I
” Let the light be ! ” So spake He. And the Deeps
And Heights, the Lengths and Breadths rose into form
Out of sheer chaos, lit by nebulous steeps,
Or orbs flung spray-like from the luminous storm ;
And choirs celestial sang to seraph measure
How God had stooped to earth
Base things to make of worth ;
Matter with life t’ infuse ; both creeping worm
And man create with sparks from the divine treasure.
So doth the legend run,
Retold from sun to sun :
Yet, God, in me no little beam doth shine ;
But gloom Titanic fills
A soul that craves and wills :
Why, God, may not one feeble ray be mine?
II
Morn after morn I see the light-god’s steeds
Shake lucent manes upon the ocean’s brim ;
On eves, the god refulgent, soft recedes,
Leaving some radiant splendour after him :
O’ nights the moon and stars take up the story
Of His benign intent
In the broad firmament :
” Earth,” say they all, ” dear Earth shall not be dim
While we ride high bathed in the greater glory.”

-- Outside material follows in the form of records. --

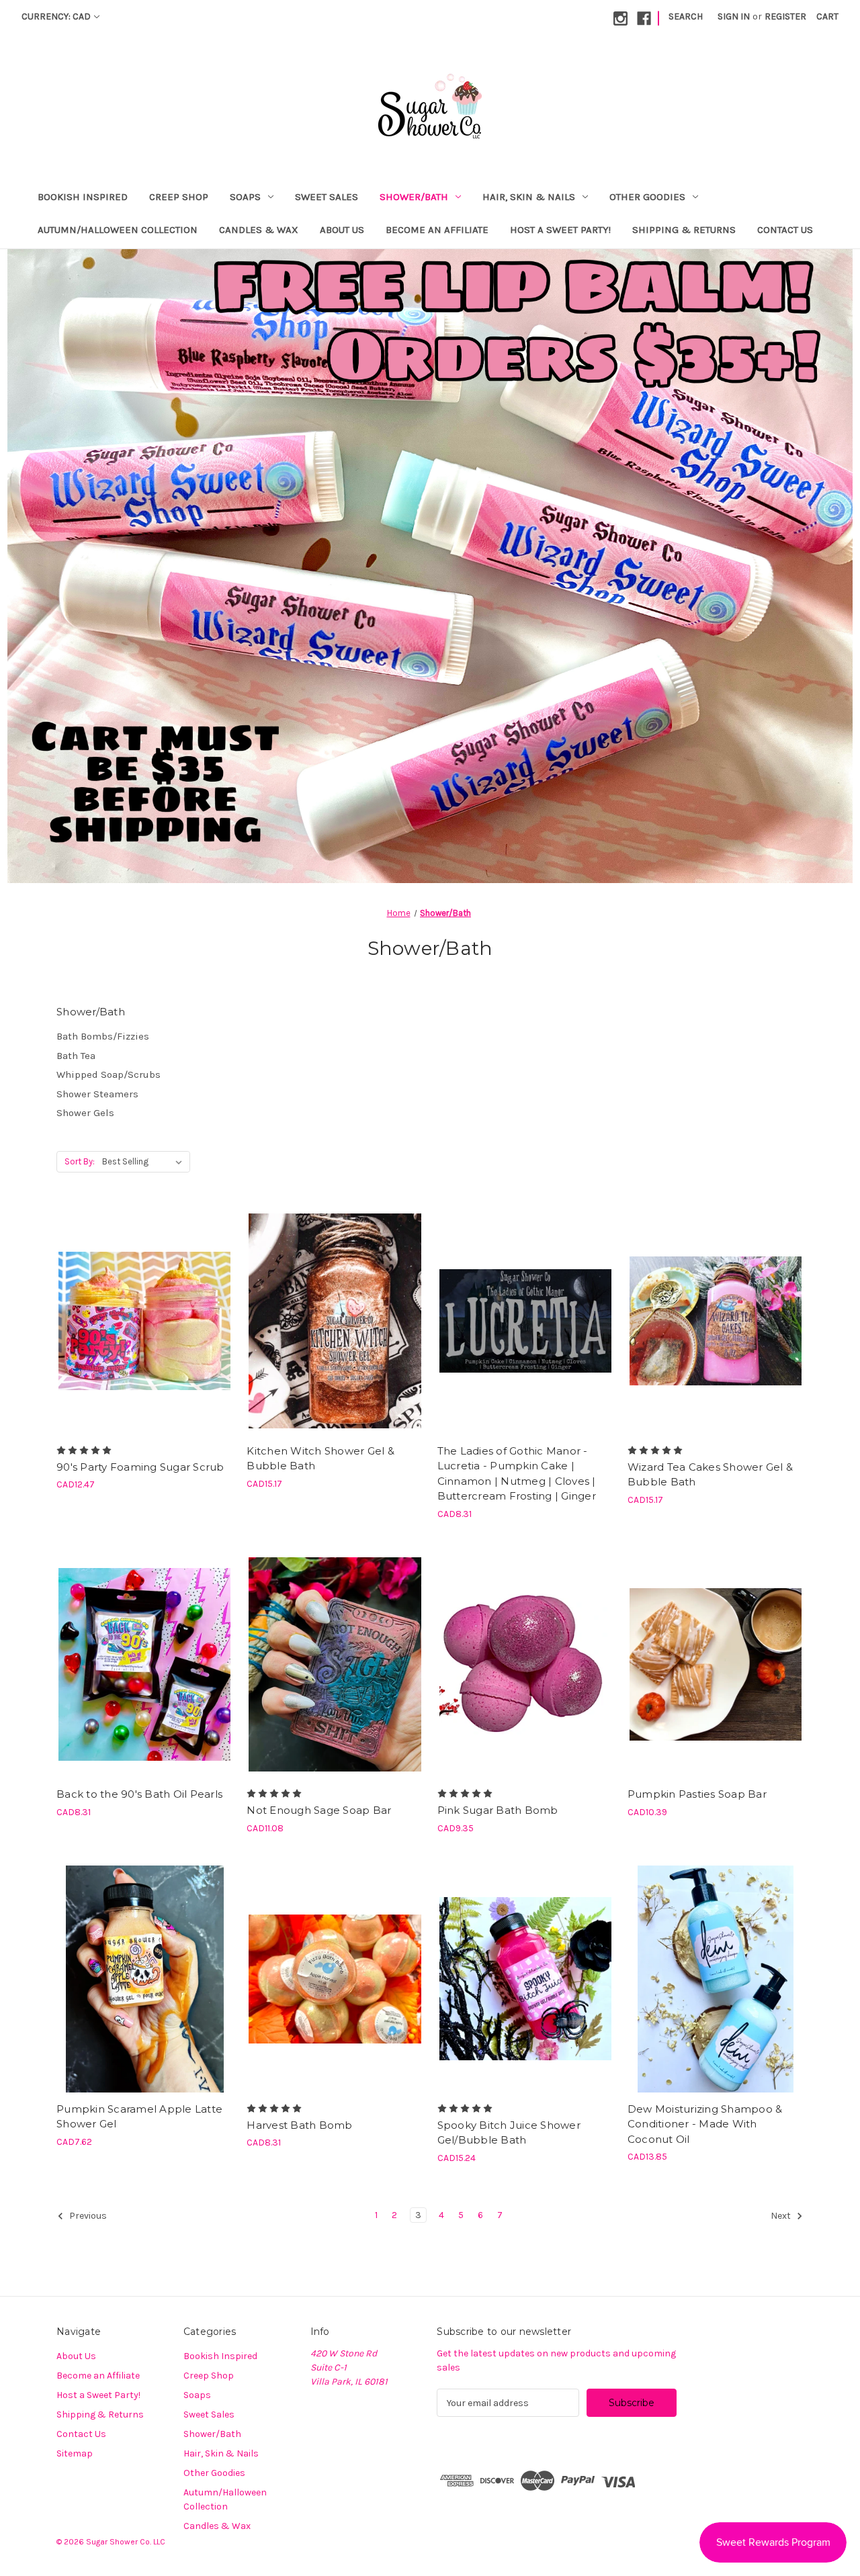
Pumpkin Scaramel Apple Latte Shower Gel (139, 2117)
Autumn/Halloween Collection (118, 230)
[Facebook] (644, 18)
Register (785, 16)
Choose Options (525, 1344)
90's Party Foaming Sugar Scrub (140, 1467)
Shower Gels (85, 1113)
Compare (140, 1321)
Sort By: (79, 1161)
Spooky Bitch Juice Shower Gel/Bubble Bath (508, 2133)
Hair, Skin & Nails (528, 197)
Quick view (142, 1296)
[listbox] (144, 1162)
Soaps (245, 197)
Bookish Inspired (83, 197)
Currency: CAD (56, 16)
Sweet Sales (326, 197)
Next (782, 2215)
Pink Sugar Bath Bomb (497, 1810)
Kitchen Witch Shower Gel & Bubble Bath (320, 1458)
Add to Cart (145, 1344)
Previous (87, 2215)
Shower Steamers (97, 1094)
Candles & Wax (258, 230)
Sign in (734, 16)
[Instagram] (620, 18)
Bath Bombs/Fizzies (102, 1036)
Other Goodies (647, 197)
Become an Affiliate (437, 230)
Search (686, 16)
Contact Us (785, 230)
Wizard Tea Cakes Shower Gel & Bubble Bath (710, 1475)
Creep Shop (178, 197)
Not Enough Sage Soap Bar (319, 1810)
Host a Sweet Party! (560, 230)
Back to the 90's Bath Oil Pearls (139, 1794)
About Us (342, 230)
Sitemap (74, 2453)
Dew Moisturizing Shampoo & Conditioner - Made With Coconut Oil (705, 2124)
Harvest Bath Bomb (299, 2125)
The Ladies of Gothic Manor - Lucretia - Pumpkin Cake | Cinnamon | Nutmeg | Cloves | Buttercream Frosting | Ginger (516, 1473)
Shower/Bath (414, 197)
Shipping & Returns (684, 230)
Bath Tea (75, 1056)
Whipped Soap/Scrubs (108, 1074)
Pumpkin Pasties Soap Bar (697, 1794)
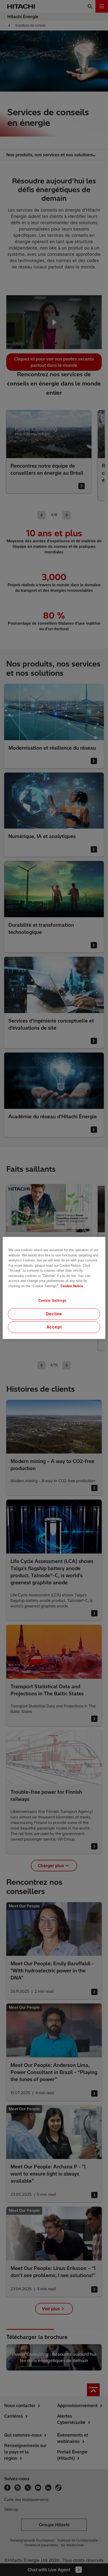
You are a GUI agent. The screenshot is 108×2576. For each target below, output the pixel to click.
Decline (54, 1314)
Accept (54, 1327)
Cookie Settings (52, 1300)
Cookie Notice (72, 1286)
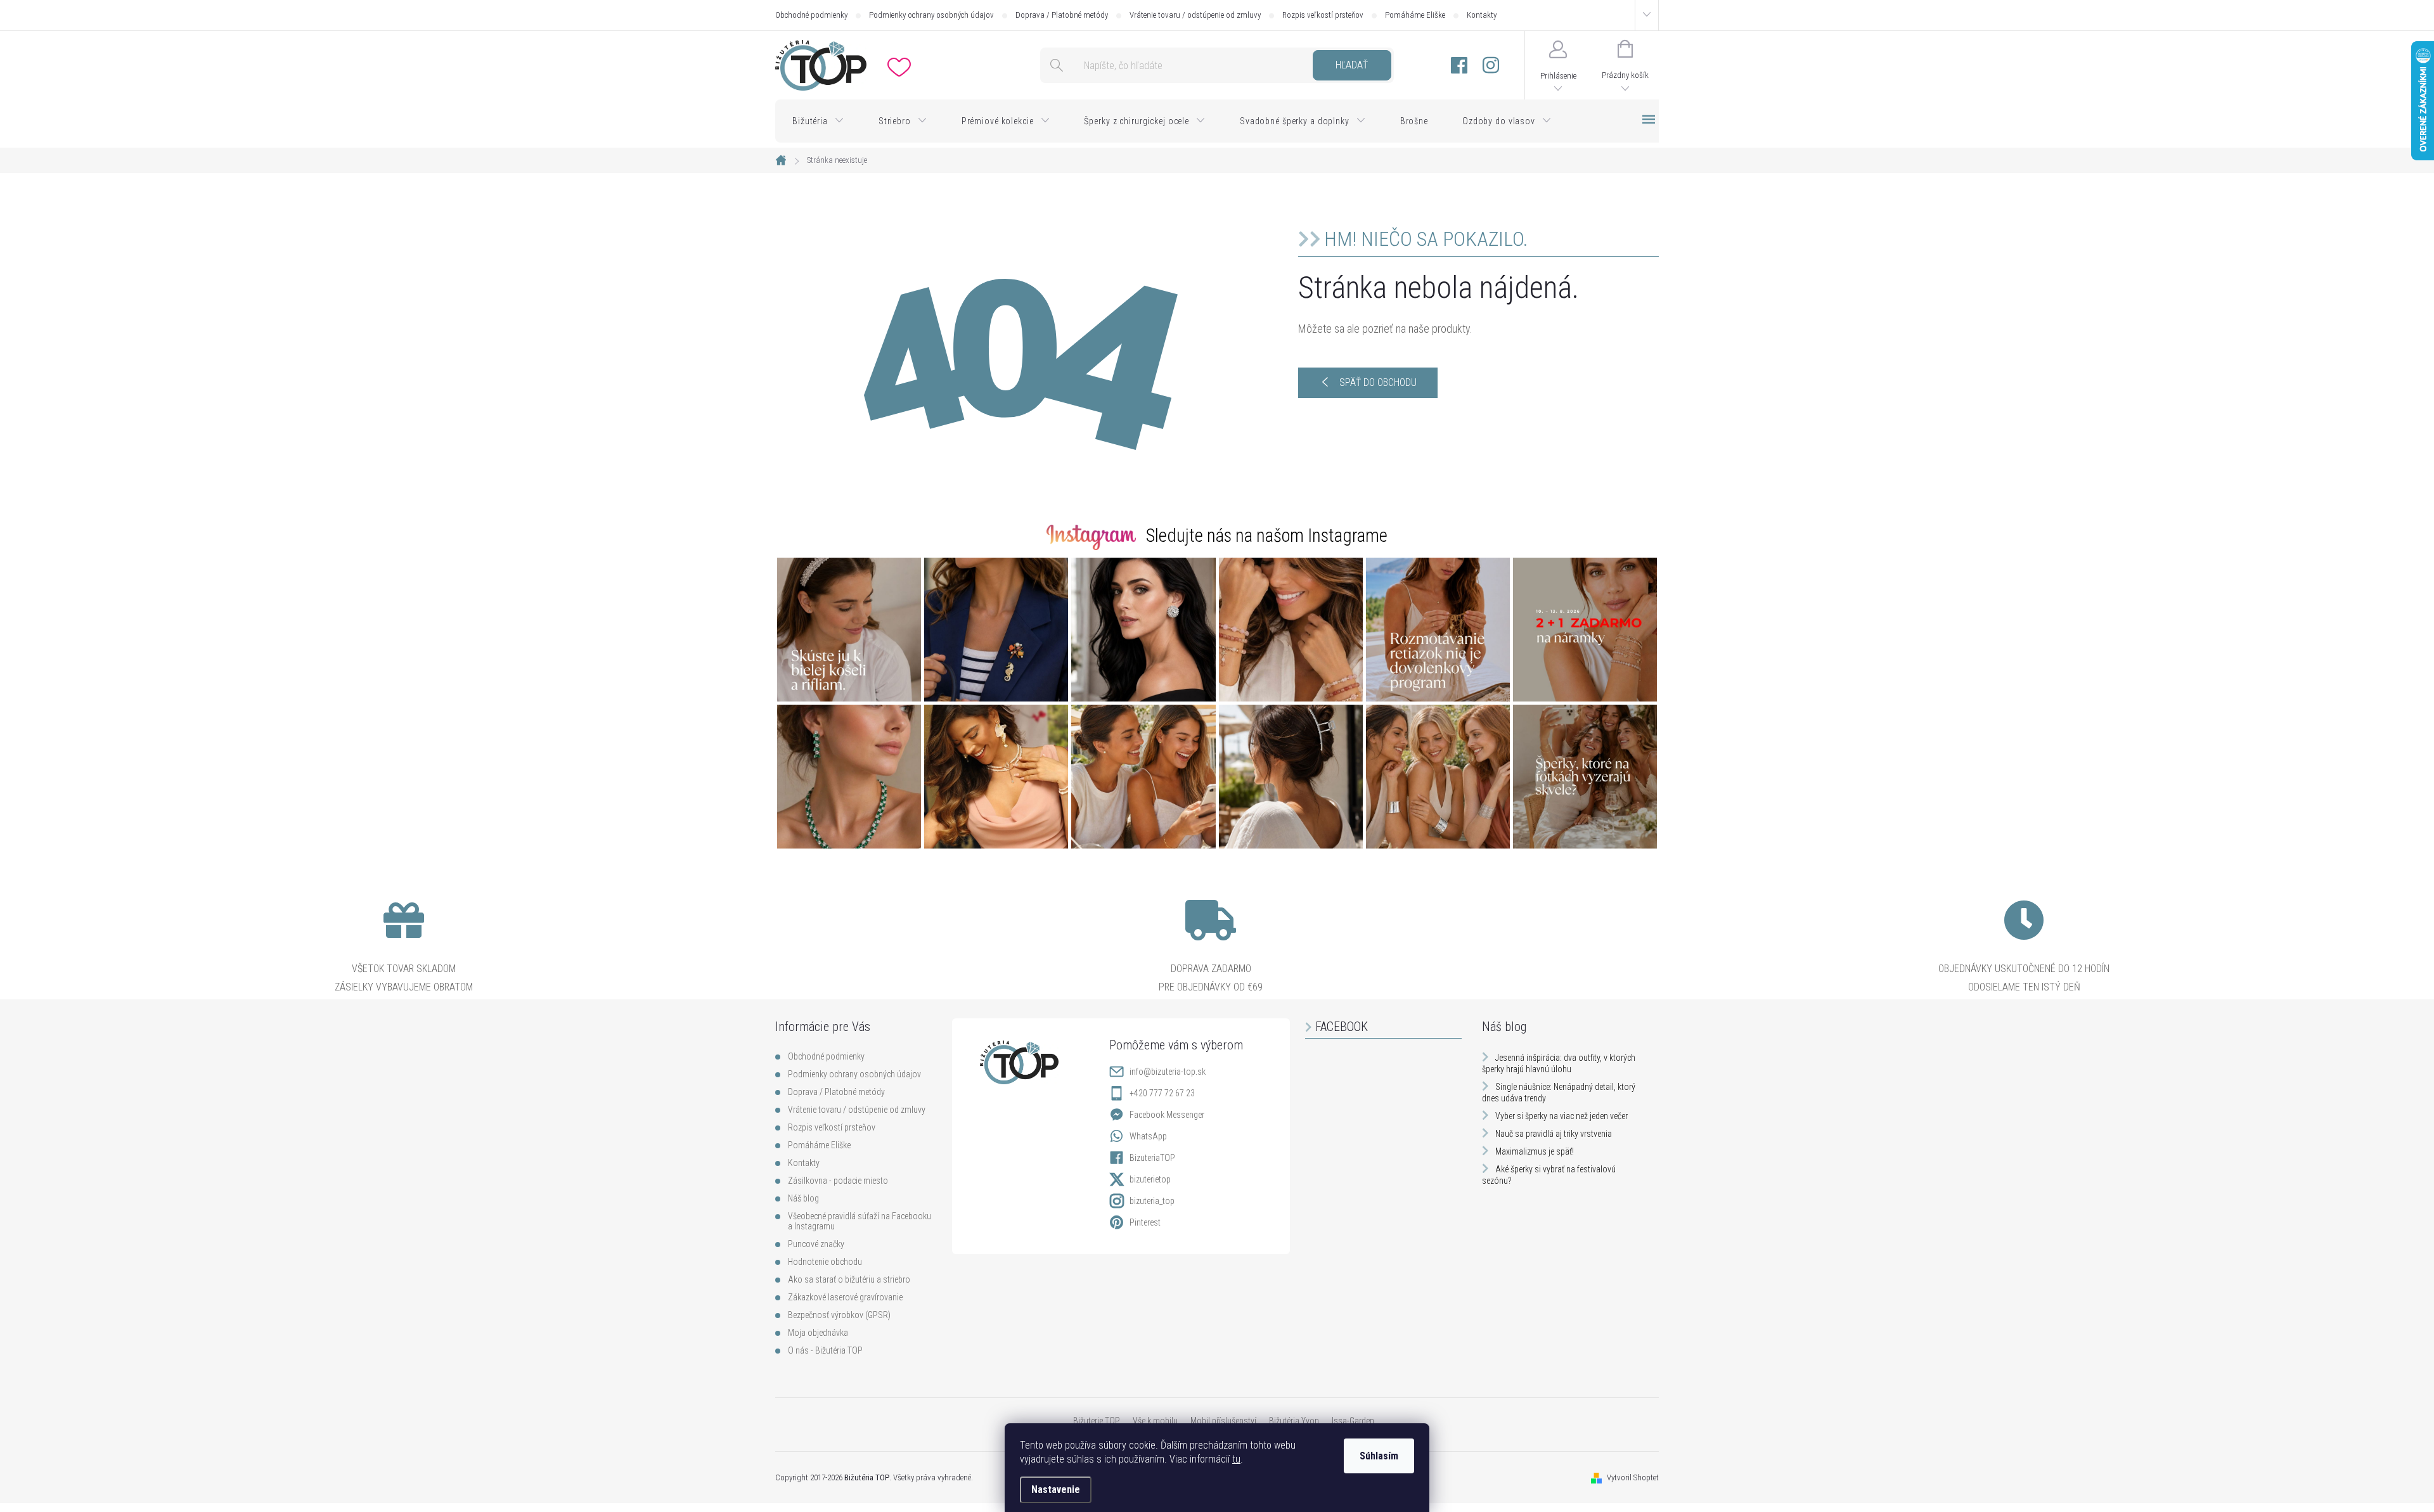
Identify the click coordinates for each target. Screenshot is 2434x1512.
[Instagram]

Thus doth the shining clan
Flash hourly unto man.
While he in direst, blackest torment cries : –
” Lo, I in darkness go.
Groping in naught but woe,
All helpless, too, to make it otherwise ! ”
III
They say when night is darkest comes the dawn ;
From clouds of sombre jet the lightnings flash ;
That where the deep Plutonian caverns yawn
There gleaming gems leap forth and lustres clash ;
That Phosphor glints in ocean’s last recesses ;
There is no secret place
Without the saving grace
Of something to illume, and cut the leash
That holds it else in wanton direnesses.
Unfathomable soul,
In thy stupendous whole
Not one luciferous atom I perceive ;
What mystic purpose this,
That I am born to miss
What other things unseeking yet receive?
IV
One time, aweary of all speechless things,
I turned my eyes unto the haunts of men ;
Towards them my steps did bend, sped by the wings
Of hope that, though I’d failed, ten times ten,
Yet of their wisdom they could me enlighten.
I found a little band
Scattered throughout the land.
On citied plains, in farthest mountain glen,
Brawling their mission human souls to brighten.
All wistfully I heard
Of their light-bearing Word,
That in the East had risen majestically ;
Risen the wrong to right
To give blind souls a sight
For meanings that all things do underlie.
V
I hied me to the splendid Nazarene,
And with Him tramped a time life’s broad highway,
Till every chamber of my mind at e’en
Was warmed with fervour of the words He’d say,
And Love He had for all the reeds quite broken.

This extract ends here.